Key Takeaways
  • Taxes and regulations can influence business size
  • The ACA employer mandate has impacted small-firm hiring decisions
  • Roughly 38,000 firms have restricted hiring to avoid the employer mandate
  • Net effect is about 250,000 fewer jobs in those 38,000 businesses

One of the key provisions of the 2010 Affordable Care Act was to mandate that firms employing at least 50 full-time equivalent positions must provide employee-sponsored health insurance (ESI). This immediately raised the question of whether firms would opt to restrict their size to avoid the cost of providing ESI, either by eliminating employees to get under the threshold, or restrict hiring to remain beneath it.

While the impact of taxes and regulation on the size distribution of firms is often described anecdotally, it is rarely quantified, owing to a lack of data. However, in his recent paper, “The Employer Penalty, Voluntary Compliance, and the Size Distribution of Firms: Evidence from a Survey of Small Businesses,” Casey Mulligan, UChicago professor in Economics, employs new survey data that describes the impact of the ACA’s employer mandate on the hiring decisions of small firms.

Working in partnership with Hanover Research for the Mercatus Center at George Mason University, Mulligan surveyed 745 businesses from 47 states and the District of Columbia with fewer than 200 employees, stratified between firms under and over 50 employees.
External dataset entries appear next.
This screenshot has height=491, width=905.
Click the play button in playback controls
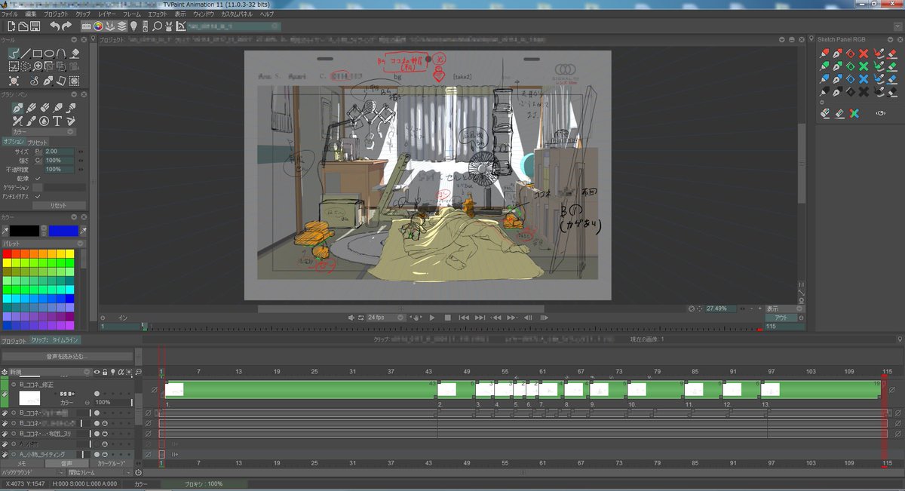pyautogui.click(x=432, y=318)
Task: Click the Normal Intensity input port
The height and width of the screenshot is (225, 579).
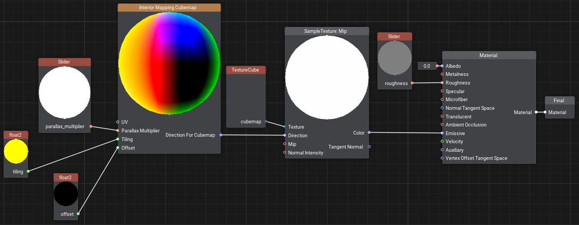Action: click(x=285, y=153)
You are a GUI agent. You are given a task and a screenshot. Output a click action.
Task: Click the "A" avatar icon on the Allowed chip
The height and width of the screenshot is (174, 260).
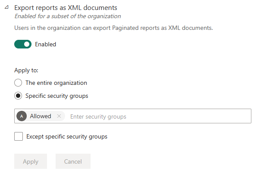click(22, 116)
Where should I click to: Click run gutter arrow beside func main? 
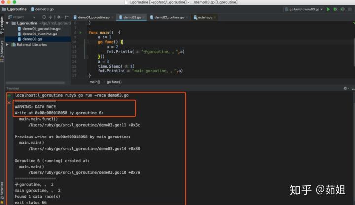tap(81, 32)
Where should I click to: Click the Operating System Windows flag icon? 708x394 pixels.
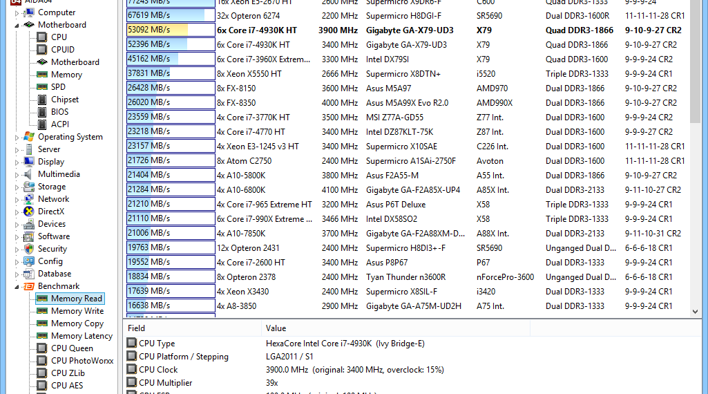(x=29, y=137)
The Mercatus-Mulligan data has a number of advantages over existing methodologies that try to determine the link between regulation and firm decisionmaking, including:

• the separation of full- and part-time employment,

• a distinct before-after event in the passage of the ACA (the survey was conducted in March 2017 following the mandate’s implementation, see graph on page 2),

Figure 1: Employees in 25-49 firms, as a Share of Employees in 25-99 Firms (Private Sector MEPS-IC; FT and PT Counted Equally)
Source: From data prepared by the Agency for Healthcare Research and Quality, from the insurance/employer component of the Medical Expenditure Panel Survey, a nationally representative sample “drawn annually from the most recently updated version of the U.S. Census Bureau’s Business Register” and includes about 39,000 private businesses each year (Agency for Healthcare Research Quality 2017).

• the measurement of voluntary compliance with the mandate,

• the participation of management-level staff who make direct hiring

• and the ability to correlate hiring practices with size and compliance.
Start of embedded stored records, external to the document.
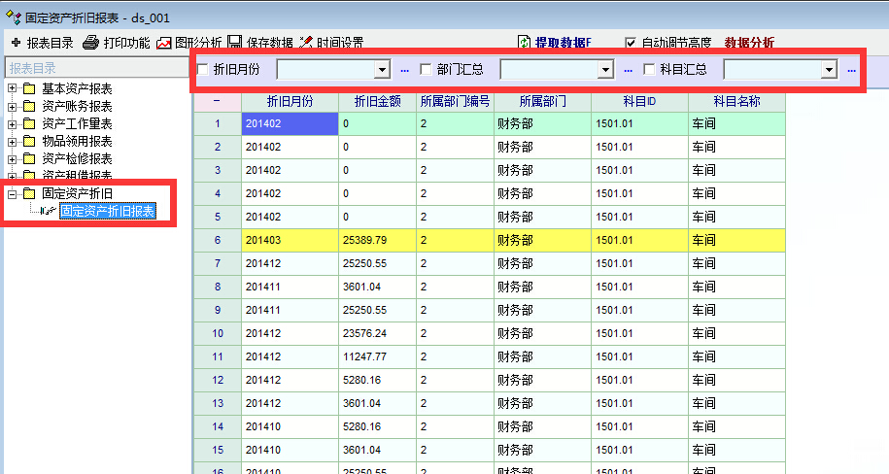
Task: Open the 折旧月份 dropdown list
Action: pos(382,70)
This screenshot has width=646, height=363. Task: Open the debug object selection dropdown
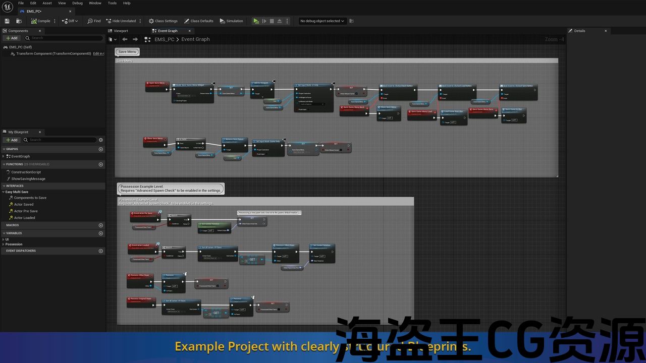(x=321, y=21)
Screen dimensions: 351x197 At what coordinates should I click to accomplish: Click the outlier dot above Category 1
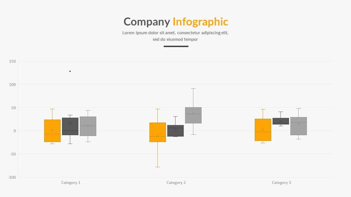[x=70, y=71]
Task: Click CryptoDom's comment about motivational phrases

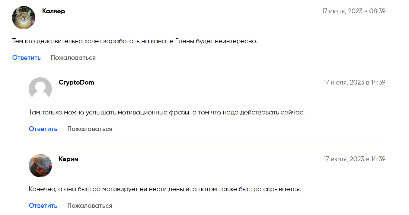Action: coord(167,113)
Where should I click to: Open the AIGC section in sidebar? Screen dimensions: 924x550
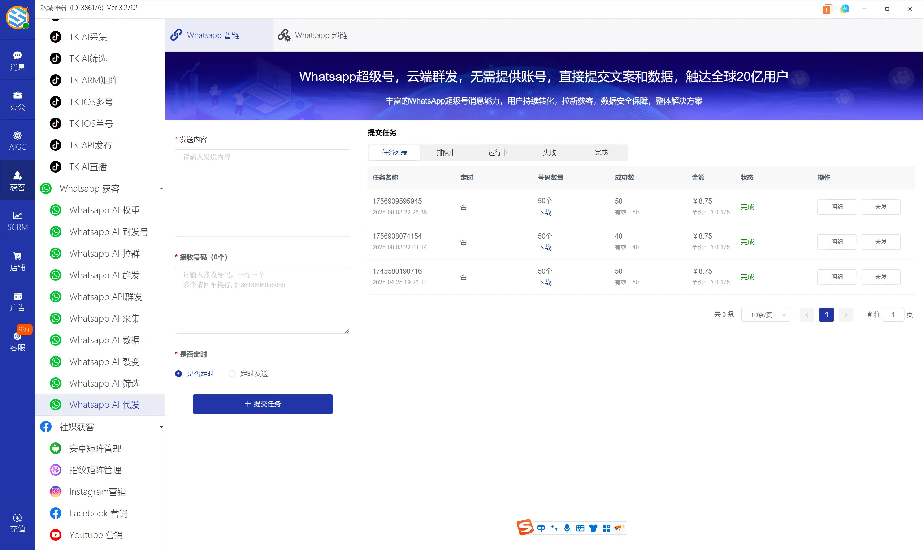coord(17,140)
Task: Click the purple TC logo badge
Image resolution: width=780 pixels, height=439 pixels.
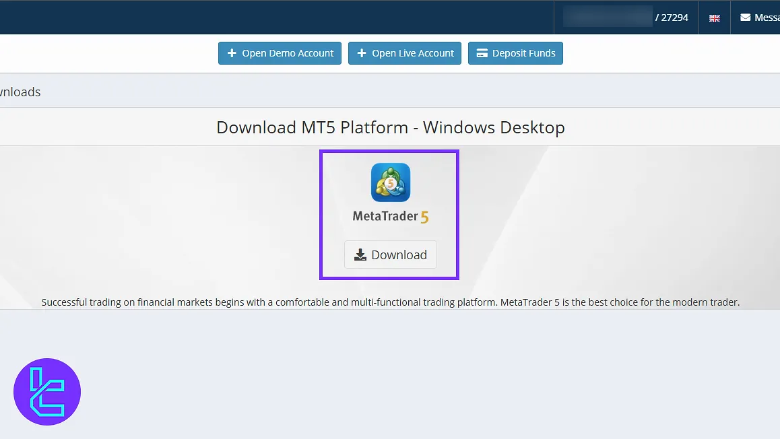Action: tap(47, 392)
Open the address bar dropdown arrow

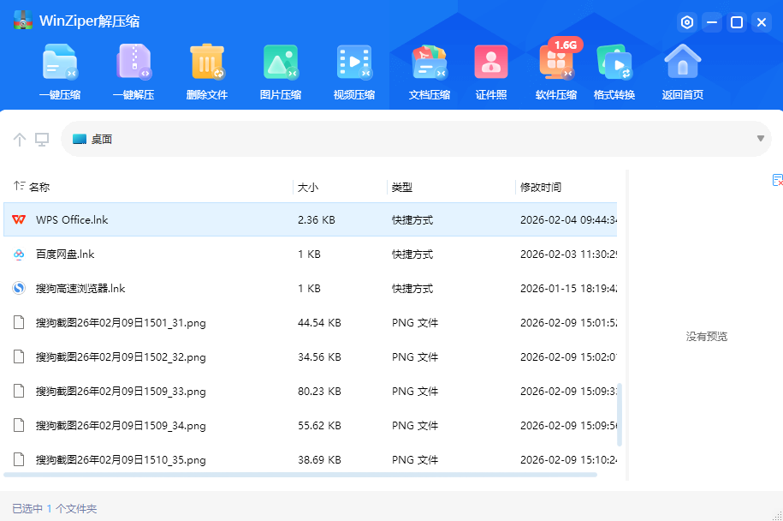tap(760, 138)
Given these advantages, and based on the restrictive hiring decisions of those survey respondents with fewer than 50 FTEs (or 49ers), Mulligan estimates that there are 38,000 such firms that are intentionally restricting their size. The collective decisions by these 38,000 49ers, which employ 1.7 million, has restricted full-time hiring by roughly 250,000 positions.

The Mercatus-Mulligan survey suggests that firms often do not alter the employment status of existing workers, but rather alter the mix of future hires by, for example, incorporating part-time positions. Further, 49ers report that they hire less and use shorter work schedules since implementation of the ACA’s employer mandate. For those 49ers poised for strong growth, the question becomes whether the increased demand for their products or services is large enough to justify hiring more staff and adding the cost health insurance for all.

Roughly 38,000 firms are estimated as restricting growth to avoid the ACA’s employer mandate

These and other findings build on Mulligan’s earlier work on the distortionary effects of the ACA’s employer mandate. Further work may build on the existing survey to reveal firm decisions over time. For example, given firms’ reluctance to change the full-time status of existing workers, the number of 49ers could increase as employees retire or otherwise transition out of existing jobs.